■ Data extract:

***

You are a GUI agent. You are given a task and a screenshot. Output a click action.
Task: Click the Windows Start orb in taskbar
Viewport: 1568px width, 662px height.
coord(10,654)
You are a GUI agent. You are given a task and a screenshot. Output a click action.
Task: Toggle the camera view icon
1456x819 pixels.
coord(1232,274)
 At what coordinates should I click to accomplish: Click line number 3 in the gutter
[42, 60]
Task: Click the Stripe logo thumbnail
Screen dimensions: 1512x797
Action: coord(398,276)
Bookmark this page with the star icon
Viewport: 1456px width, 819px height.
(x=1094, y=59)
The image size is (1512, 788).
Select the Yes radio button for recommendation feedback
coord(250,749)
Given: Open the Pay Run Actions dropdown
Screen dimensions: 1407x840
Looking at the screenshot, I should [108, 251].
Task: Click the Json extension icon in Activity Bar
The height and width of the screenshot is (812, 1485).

***

■ Exercise objective: So that nothing is lost, please reproduce each entry exactly as written.

■ Response to this exercise:
You are a GUI agent. You are given a task and a screenshot. Output a click action.
Task: Click the Windows Start orb in taskbar
Viewport: 1568px width, 662px height.
coord(10,654)
You are a GUI agent. You are given a task and a screenshot. Output a click action.
Task: Toggle the camera view icon
1456x819 pixels.
coord(1232,274)
 At what coordinates should I click to accomplish: Click line number 3 in the gutter
[42, 60]
Task: Click the Stripe logo thumbnail
Screen dimensions: 1512x797
Action: coord(398,276)
Bookmark this page with the star icon
Viewport: 1456px width, 819px height.
(x=1094, y=59)
The image size is (1512, 788).
Select the Yes radio button for recommendation feedback
coord(250,749)
Given: Open the Pay Run Actions dropdown
Screen dimensions: 1407x840
Looking at the screenshot, I should [108, 251].
Task: Click the Json extension icon in Activity Bar
The height and width of the screenshot is (812, 1485).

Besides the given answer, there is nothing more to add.